Diagram 1: Selection of ‘BINOM.DIST’ function in Excel Data Worksheet
Diagram 2 shows the BINOM.DIST function
arguments using the dataset. The field ‘Number_s’ takes the number of
successes in trials. In this example, this field takes the value from zero to two
vegetarians. Because, in the sample of two participants there could be no
vegetarian, one vegetarian or two vegetarians selected. In this calculation,
one vegetarian in two independent draws of participants has been used as shown
in the cell B3 of the table as well as the
function argument box and the dataset 1 in Diagram 2.
Diagram 2: ‘BINOM.DIST’ Function Arguments
Using Dataset in Excel Worksheet and using ‘FALSE’ logical value in the
field ‘Cumulative’
The field ‘Trials’ is the number
of independent trials. In this example, two participants were drawn
independently and shown in Diagram 2 in the field of the function argument box.

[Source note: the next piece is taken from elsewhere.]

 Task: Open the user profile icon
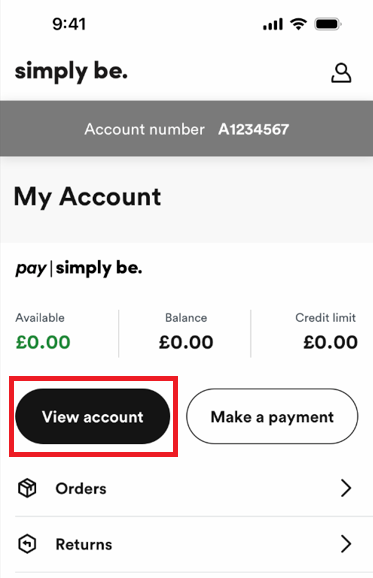tap(341, 73)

The field ‘Probability’ is the probability of
success on in any individual trial. A probability value lies between 0 and 1.

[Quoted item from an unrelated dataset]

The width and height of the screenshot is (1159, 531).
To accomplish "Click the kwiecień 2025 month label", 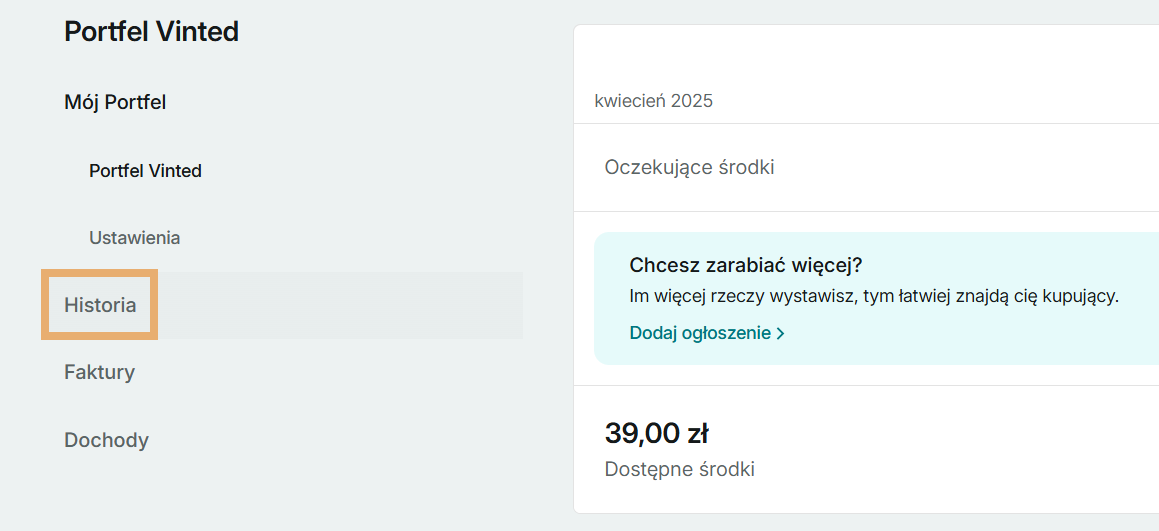I will tap(653, 101).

In this example, 18 out of 40 participants were vegetarians so that the
probability of a vegetarian is 0.45. It is shown both in the field with the
cell number N52 of the function argument box as well as the dataset in Diagram
2.
The field ‘Cumulative’ is a logical value that
determines the form of the function. If ‘Cumulative’ is ‘FALSE’, ‘BINOM.DIST’ calculates
the probability mass function (PMF), which gives the probability associated
with the value assigned to the field ‘Number_s’ as the number of successes. It
is shown in both the function argument box and the dataset with the cell value
N53 in Diagram 2.
Fixing all four fields in the function arguments, ‘BINOM.DIST’

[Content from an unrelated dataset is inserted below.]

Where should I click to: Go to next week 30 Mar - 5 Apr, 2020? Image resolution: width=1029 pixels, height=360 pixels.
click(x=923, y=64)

function calculated the PMF equal to 0,495. It means that there is 49.5 percent chance that one of
two participants sampled with replacement will be a vegetarian. This is equal to the value manually
calculated in my Statistical Note 17.
The cumulative distribution function (CDF) is another
important probability calculation. If the field ‘Cumulative’ takes the
value TRUE, the ‘BINOM.DIST’ results in the CDF, which gives the probability up
to the number of successes mentioned in the field ‘Number_s’. In this example,
the probability upto 1 vegetarian selected is the sum of probability of no
vegetarian or non-vegetarian selected in both samples and the probability of
one vegetarian selected between two participants sampled. The logical value
‘TRUE’ is used an shown in both the function argument box and the dataset with
the cell value ‘N53’ that gives the CDF equal to 0.7975 as shown in Diagram 3.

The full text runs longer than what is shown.